In fact, the edition to be produced will not only seek to provide all researchers and cultural and educational agents with a critical and complete text of the minutes of the Inquiries of 1220, both in printed and computerized form, but it also proposes to present indexes that provide a complete and comprehensive set of information and materials that can be compiled and used in the further study of the minutes of all the Inquiries of the 13th and 14th centuries, since their editions do not include a similar treatment and presentation of the text.
In this sense, the proposed publication will ultimately provide the basis for a more rigorous, mappable and quantifiable clarification of the issues raised by the General Inquiries of the 200s and 300s, while at the same time shedding light on a wide range of issues that are decisive for our knowledge of Portuguese history, such as settlement patterns, demographic behavior, property regimes, the elements that ordered the occupation of the territory (castles, temples, the exercise of justice (communal, manorial, royal), taxation models, social differentiation, the marks of rural and urban daily life, toponymy and anthroponymy systems and the value of writing, records and archives in the defence of political and social rights and duties, as well as a better understanding of the functioning of the strategies of local and regional affirmation of royal power, as well as the tensions between centralization, manorialism and feudality.

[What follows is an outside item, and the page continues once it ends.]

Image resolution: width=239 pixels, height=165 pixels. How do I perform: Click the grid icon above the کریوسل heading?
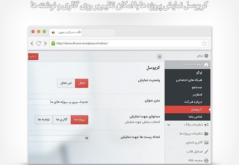tap(159, 57)
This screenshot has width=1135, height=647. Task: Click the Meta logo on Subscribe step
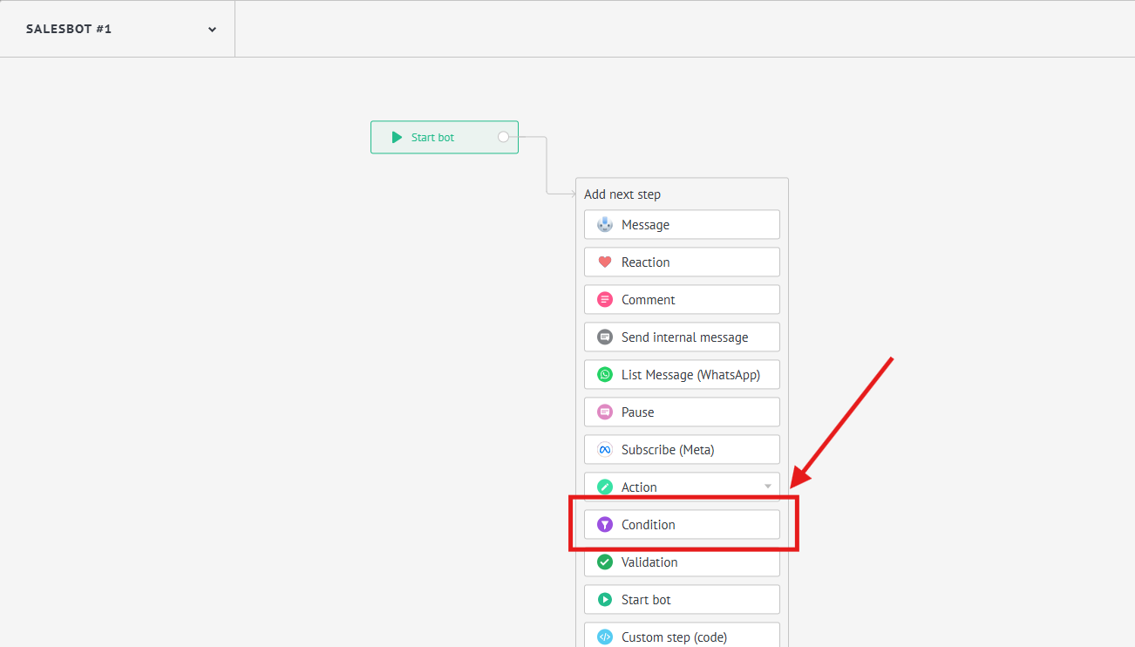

Objectives: To establish the critical Latin text of the minutes of the General Inquiries of 1220. Prepare the respective edition. Design and complete a database based on the information available in the edition of the minutes of the Inquiries. Draw up a glossary of the text. Organize and establish the respective toponymic and institutional indexes. Promote the availability of all these materials on CD ROM and on the Internet. Hold a national meeting to reflect on the testimonies of the Inquiries of 1220. To organize, at the end of the project, an international conference dedicated to the comparative historical analysis of the royal production of the first regional documentary memoirs produced in the various medieval Christian kingdoms of the 13th century.
IEM as a participant entity with a specific role
iForal – Portuguese medieval charters: a historical and linguistic perspective in the digital era
Research Units: Centre of History (CH/FL/ULisboa), Centre of Linguistics, University of Lisbon (CL/FUL/ULisboa)
Lead Researchers: Filipa Roldão (CH/FL/ULisboa), Co-LR Joana Serafim (CL/FUL/ULisboa)
IEM-NOVA FCSH Researchers: Adelaide Millán Costa, Amélia Aguiar Andrade, Maria João Branco
Duration: 01-01-2021 – ongoing
Throughout the 12th and 13th centuries, the construction of the kingdom of Portugal focused on defining the territorial boundaries, setting down power structures and the socioeconomic stability of their inhabitants, involved the written contractualization of long term juridical relationships. Kings and nobles, lay and ecclesiastic entities, established their relationships with their communities in writing and thereby defining the norms of socialisation among inhabitants, including their rights and duties: these written documents were charters.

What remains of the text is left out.